Hi everyone,
Is it common sense to encrypt hashed&salted passwords that are stored in a database with a strong encryption (AES 192 or so) or are we just aiming for the stars?
Of course, the encryption key will not be in the database itself, but will be kept at a safe place.
Thanks a lot!
There is no need to encrypt a salted and hashed password.
When the password is salted and hashed with a good algorithm encrypting it will not improve the security.
When you encrypt it you have to manage the key in some way, that will just complicate things.
Use a cryptographic generated salt one for each password, and use a good hashing algorithm.

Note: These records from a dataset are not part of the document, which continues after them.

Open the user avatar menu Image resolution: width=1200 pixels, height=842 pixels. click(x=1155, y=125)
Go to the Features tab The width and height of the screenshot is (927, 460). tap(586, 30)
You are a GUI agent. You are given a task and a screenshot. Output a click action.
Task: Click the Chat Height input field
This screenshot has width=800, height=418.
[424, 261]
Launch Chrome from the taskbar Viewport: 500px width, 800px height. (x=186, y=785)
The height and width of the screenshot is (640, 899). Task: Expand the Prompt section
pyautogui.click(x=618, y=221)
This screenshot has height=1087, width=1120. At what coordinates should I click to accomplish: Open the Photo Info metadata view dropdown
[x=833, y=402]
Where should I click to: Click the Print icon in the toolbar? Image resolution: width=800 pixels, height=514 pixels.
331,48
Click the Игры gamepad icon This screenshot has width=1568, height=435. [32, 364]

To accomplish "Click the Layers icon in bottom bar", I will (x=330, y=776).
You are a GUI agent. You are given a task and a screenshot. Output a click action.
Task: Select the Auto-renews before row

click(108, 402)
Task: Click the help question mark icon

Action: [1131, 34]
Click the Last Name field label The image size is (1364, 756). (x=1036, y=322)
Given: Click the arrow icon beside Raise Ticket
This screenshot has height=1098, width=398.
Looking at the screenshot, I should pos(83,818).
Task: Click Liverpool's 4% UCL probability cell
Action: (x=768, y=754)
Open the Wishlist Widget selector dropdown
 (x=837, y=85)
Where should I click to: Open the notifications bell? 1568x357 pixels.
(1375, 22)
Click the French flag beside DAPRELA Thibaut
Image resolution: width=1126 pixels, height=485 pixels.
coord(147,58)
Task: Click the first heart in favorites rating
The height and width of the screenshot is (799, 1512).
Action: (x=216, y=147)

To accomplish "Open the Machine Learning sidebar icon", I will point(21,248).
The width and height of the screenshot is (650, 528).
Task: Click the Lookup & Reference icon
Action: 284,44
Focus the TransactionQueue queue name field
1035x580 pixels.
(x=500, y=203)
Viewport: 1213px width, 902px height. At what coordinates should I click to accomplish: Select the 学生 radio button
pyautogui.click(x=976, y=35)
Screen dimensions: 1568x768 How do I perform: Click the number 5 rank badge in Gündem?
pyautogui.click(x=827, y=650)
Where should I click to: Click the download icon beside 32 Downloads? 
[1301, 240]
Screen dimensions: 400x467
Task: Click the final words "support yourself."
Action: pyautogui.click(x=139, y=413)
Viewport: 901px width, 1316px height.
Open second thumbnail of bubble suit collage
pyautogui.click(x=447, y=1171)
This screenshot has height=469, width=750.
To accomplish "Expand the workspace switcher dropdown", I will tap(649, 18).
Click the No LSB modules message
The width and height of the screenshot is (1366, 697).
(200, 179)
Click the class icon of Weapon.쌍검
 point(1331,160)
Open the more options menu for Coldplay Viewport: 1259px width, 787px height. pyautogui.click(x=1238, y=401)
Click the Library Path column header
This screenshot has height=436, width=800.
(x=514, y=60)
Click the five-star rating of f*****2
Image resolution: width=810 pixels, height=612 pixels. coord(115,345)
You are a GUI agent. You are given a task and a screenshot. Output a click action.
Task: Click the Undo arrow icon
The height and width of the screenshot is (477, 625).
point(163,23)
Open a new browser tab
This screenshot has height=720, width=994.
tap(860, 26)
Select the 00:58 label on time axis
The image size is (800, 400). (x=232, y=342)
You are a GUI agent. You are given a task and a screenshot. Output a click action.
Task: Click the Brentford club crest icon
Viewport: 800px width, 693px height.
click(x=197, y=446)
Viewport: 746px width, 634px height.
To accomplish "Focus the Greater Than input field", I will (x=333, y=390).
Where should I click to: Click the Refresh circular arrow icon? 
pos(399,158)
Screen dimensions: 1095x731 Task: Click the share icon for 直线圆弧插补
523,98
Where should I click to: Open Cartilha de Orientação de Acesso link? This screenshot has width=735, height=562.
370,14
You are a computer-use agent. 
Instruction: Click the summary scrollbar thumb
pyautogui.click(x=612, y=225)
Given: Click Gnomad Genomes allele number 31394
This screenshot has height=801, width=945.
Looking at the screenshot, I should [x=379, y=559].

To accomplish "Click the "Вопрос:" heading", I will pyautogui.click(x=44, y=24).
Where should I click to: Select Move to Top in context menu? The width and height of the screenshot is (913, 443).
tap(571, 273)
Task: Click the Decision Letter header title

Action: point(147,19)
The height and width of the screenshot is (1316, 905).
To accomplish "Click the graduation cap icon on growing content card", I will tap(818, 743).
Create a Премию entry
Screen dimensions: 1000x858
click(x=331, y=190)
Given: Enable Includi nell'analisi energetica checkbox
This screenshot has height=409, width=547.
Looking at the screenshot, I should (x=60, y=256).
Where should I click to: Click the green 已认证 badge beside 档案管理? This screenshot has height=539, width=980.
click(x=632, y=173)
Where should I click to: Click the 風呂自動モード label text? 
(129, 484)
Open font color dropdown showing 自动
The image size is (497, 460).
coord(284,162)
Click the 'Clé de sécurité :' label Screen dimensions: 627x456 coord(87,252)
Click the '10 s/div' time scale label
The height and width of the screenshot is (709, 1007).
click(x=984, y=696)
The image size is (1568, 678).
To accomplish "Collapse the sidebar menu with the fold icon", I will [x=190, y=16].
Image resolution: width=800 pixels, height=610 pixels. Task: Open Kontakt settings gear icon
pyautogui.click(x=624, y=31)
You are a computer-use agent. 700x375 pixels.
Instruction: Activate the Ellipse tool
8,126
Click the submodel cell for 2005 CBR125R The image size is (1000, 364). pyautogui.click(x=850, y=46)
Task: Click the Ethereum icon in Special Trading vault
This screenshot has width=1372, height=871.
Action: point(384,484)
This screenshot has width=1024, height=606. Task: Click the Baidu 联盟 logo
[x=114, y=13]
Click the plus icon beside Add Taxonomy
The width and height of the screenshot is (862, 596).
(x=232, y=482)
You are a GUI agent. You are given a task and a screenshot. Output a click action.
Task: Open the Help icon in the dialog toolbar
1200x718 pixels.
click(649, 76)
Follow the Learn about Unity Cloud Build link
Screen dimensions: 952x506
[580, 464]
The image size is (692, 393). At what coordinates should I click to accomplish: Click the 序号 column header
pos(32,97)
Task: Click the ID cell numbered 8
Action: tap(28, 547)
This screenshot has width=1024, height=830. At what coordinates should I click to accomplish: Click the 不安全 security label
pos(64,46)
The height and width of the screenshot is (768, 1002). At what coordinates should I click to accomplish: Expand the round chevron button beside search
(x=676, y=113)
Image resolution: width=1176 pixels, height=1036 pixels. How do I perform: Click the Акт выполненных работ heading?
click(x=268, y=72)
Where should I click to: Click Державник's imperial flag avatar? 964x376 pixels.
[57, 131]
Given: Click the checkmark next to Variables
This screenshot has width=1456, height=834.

For more information see this question: http://stackoverflow.com/questions/1054022
I'm not a security expert and I don't know what kind of application you are running or what kind of setup you have. But if I were making a regular ol' web app, I would just go with salted hash.
You're going to store the key (or public key if you're using asymmetric key encryption as you could encrypt the hash of password user provides and compare that to the value from the database) on the application server anyway.
If you're mainly worried about someone breaking into your database server, is it any harder to break into the application server?
If someone tries a dictionary attack through the app server, it's going to take the same number of tries either way. You'll just need to detect and block that.
The only situation in which encrypting the salted hashes is useful is if attackers can get their hands on the encrypted values but not the key. I guess it's up to you to decide if that's what you want for your system.
Passwords should always be hashed and not encrypted unless you really need password retrieval. Password retrieval is itself not usually considered good practice.